A Truel

Date: 6 Mar 1995 22:17:31 -0500
From: Anonymous
Subject: Truel

  Here's a puzzler for you all:  You and two of your friends 
get into a dispute and decide to solve it with a "truel", a 
three way duel.  Friend #1 is a crack shot, never missing 
his target.  Friend #2 hits his target 2/3 of the time.  You 
hit your target 1/3 of the time.  It is decided that you will 
take the first shot, the 2/3 marksman will take the second  
shot (if still alive) and the 100% marksman will go last.  
This will continue until there is only one left alive.  On
your turn you get to fire one bullet.
 
  You get to go first.  In order to maximize your chances of 
living thru this, where should you take your opening shot?  
And what are your chances of winning the truel if you 
follow this strategy?
 
  Thanks for taking the time with this,
 
  Dave Zechiel

Date: 8 Mar 1995 15:40:20 -0500
From: Dr. Ken
Subject: Re: Truel

Hello there!

I'll give you a couple of hints about how to get started on 
this problem, and then see if you can take it from there.  
Basically, you want to build a tree of all the various 
possibilities.  Let's call you by the variable A, the 2/3 
marksman by the variable B, and the 100% marksman by 
the variable C.

▬▬▬▬▬▬▬▬▬▬

— Problems and tasks —
[A] In the truel thread, which variable does Dr. Ken assign to the 100% marksman?
[B] Extend the truel thread past its final sentence by continuing Dr. Ken's reply.

▬▬▬▬▬▬▬▬▬▬

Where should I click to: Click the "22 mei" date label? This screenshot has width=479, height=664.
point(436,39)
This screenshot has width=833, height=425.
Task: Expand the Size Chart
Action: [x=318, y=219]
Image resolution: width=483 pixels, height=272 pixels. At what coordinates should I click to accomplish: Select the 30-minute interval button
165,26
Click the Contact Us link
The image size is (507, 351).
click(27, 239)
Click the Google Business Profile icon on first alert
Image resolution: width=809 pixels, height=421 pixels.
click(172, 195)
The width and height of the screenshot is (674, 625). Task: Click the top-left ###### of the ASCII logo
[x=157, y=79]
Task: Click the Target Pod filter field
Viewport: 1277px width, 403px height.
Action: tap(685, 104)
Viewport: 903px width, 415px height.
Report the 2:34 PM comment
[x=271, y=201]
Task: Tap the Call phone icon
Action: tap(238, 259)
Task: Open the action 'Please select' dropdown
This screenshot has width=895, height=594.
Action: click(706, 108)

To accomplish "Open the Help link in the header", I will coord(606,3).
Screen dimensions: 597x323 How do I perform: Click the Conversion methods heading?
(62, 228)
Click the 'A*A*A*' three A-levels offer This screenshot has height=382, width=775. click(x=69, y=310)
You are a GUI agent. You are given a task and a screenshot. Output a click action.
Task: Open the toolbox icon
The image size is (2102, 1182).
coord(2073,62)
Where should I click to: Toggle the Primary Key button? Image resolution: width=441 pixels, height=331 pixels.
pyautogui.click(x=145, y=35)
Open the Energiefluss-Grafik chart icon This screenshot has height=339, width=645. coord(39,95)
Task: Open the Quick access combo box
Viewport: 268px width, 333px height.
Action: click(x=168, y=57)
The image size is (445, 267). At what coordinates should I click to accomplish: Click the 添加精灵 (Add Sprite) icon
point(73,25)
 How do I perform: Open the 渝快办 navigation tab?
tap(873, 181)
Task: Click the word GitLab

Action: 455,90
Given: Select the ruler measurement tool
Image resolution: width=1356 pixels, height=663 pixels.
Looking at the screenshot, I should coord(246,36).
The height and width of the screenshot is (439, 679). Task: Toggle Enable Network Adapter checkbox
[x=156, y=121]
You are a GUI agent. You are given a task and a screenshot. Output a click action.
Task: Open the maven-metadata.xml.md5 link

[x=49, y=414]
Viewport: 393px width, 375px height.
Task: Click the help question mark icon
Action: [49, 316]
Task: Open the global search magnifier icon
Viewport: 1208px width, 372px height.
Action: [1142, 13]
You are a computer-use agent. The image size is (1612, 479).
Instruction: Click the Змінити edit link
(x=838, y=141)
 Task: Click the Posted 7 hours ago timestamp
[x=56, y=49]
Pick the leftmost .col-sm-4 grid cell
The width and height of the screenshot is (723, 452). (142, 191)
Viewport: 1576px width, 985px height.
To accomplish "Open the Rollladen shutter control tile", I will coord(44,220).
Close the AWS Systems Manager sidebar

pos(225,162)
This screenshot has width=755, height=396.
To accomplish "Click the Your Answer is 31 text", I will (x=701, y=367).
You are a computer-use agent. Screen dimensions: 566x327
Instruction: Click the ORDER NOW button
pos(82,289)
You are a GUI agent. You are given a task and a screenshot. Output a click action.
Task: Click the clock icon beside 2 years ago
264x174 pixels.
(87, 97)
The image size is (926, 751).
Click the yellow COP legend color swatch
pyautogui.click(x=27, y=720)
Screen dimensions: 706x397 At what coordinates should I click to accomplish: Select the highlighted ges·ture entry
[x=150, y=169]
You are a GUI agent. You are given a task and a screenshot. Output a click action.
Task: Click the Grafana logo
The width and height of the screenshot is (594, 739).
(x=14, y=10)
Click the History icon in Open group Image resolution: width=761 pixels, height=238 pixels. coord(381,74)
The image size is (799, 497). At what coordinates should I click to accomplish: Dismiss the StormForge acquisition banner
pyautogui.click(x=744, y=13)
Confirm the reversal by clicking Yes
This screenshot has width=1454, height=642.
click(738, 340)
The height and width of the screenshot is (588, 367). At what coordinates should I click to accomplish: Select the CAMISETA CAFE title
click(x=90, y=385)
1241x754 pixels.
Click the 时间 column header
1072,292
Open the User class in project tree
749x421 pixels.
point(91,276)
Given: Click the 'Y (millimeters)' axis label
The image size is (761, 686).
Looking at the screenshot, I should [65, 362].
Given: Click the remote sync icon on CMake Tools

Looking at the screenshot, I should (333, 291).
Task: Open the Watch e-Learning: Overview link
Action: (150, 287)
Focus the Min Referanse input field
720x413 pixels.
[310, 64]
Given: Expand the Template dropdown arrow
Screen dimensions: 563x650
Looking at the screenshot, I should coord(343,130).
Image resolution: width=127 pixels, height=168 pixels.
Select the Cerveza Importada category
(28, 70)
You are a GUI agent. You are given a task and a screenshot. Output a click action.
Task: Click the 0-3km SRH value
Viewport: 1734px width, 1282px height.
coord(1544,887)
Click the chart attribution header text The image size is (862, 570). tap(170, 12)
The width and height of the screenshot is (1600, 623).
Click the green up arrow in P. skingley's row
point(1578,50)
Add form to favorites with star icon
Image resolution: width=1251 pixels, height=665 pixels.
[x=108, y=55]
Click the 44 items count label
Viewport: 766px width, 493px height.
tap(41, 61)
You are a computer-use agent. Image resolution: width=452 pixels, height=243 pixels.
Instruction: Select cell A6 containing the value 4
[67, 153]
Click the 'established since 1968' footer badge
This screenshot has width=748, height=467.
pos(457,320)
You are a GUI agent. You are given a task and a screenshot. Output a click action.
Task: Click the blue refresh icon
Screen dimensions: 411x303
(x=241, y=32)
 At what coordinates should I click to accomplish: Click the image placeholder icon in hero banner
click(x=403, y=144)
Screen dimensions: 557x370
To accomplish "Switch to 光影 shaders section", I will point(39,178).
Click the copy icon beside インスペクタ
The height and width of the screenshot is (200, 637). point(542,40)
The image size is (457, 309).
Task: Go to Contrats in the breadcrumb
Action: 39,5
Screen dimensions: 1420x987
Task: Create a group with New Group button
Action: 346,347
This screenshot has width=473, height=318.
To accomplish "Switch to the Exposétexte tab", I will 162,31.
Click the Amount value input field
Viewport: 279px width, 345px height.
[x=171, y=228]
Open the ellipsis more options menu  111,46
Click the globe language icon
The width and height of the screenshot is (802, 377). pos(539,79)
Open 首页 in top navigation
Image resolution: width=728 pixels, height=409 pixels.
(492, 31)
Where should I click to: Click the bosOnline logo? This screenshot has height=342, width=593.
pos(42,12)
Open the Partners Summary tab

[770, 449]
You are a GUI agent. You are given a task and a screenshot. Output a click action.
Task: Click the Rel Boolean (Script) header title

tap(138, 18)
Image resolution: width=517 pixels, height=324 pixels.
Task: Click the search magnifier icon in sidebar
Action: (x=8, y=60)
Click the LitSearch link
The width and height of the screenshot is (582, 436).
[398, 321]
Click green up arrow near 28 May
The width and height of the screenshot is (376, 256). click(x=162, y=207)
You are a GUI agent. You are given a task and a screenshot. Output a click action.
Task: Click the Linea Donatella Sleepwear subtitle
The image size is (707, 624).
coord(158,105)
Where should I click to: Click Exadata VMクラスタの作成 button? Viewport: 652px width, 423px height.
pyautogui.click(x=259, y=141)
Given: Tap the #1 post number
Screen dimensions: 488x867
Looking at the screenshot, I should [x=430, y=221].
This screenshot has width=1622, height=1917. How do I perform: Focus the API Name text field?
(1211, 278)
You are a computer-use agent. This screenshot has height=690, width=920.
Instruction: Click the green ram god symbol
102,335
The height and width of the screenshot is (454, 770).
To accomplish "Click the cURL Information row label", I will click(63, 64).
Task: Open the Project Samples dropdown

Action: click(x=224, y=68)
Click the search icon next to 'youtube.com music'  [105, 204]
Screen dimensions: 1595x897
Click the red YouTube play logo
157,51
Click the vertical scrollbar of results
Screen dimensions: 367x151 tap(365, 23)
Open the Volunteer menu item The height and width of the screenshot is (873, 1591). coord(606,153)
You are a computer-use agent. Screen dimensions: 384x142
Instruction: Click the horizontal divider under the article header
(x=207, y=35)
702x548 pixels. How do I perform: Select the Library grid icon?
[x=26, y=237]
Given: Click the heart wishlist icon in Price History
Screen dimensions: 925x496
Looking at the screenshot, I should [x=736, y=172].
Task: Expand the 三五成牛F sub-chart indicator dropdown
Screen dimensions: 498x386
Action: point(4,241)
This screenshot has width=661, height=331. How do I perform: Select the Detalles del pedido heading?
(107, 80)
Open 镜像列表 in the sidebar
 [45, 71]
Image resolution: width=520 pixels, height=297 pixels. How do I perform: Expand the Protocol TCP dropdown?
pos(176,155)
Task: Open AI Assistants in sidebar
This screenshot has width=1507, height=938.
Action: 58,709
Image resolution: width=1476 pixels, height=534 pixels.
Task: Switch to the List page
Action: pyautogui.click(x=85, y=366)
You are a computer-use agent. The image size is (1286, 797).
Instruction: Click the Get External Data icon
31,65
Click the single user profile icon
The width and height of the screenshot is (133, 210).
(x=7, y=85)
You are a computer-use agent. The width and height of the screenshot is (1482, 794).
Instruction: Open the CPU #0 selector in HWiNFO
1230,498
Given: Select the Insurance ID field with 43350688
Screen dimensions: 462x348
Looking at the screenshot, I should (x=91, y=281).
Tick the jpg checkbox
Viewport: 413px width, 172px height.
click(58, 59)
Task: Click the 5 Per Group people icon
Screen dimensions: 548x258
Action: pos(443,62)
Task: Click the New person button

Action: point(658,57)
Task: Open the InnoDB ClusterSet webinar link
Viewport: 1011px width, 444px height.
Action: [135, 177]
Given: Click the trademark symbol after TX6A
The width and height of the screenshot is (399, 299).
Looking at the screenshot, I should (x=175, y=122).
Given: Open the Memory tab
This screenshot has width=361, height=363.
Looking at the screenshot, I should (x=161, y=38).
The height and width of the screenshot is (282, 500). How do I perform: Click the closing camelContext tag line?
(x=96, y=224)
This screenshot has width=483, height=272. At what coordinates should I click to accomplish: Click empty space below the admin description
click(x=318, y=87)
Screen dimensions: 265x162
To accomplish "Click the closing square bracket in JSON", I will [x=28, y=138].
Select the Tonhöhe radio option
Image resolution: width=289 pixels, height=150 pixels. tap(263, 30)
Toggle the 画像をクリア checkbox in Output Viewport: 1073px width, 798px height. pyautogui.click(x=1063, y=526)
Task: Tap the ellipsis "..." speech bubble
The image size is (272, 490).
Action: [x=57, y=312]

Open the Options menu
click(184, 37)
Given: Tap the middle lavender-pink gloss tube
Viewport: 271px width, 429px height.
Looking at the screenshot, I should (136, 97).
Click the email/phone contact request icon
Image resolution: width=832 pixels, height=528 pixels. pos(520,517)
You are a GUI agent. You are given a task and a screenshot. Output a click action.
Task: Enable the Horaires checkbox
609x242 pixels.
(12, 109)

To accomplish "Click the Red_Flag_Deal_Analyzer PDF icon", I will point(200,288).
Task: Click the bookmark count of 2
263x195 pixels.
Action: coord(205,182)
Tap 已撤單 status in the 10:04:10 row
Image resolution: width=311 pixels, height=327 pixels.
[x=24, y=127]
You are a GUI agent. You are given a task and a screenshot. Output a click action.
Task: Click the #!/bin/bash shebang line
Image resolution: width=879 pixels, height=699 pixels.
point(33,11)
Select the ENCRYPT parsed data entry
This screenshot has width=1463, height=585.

▬▬▬▬▬▬▬▬▬▬

— Expected outputs —
[A] C

[B]
In the first move, you can either aim at B or C, and let's 
denote that by A>B and A>C.  Let's denote a hit by a @ 
(bull's eye) and a miss by a ~ (a tilde, which is used to 
spell the word pinata, which you try to hit when you're 
blindfolded, and so you usually miss).  So the beginning 
of the tree would look like this:

Move 1:                A>B                    A>C
                  @=1/3/ \~=2/3          @=1/3/ \~=2/3
                B dies/   \ B lives    C dies/   \C lives
          C>A, A dies/    /\             B>A/ B>A/\B>C
              C wins  B>C/  \B>A           /\
                                     @=2/3/  \~=1/3
                                   A dies/    \A lives
                                    B wins     \A>B
                                               /\
                                         @=1/3/  \~=2/3
                                       B dies/    \B lives
                                       A wins

You can tell when any branch has terminated, because you 
can follow it up to the top and you'll pass exactly 2 "dies."  
Can you complete the chart now?  One more thing to keep in 
mind: the other two players are trying to win, too.  So for 
instance, in the fork in the first tree, there aren't 50/50 odds 
that B will aim at C.  Rather, B will look at the situation and 
figure out what strategy is best for himself.  So unless it 
coincidentally ends up being even 50/50 odds, that fork will 
be eliminated, and we'll have only B>C or B>A.  For 
instance, if C is shooting and there are still 3 shooters left, C 
will certainly shoot B, because then A will only have a 1/3 
chance of hitting C on the next shot, compared with B's 2/3 
chance.

What will save this puzzle from being hopelessly difficult is 
the fact that whenever C shoots, a player gets eliminated.  
That's a big help, because that means that the only time the 
shooting can conceivably go on forever is when C is the first 
to die and A & B duke it out.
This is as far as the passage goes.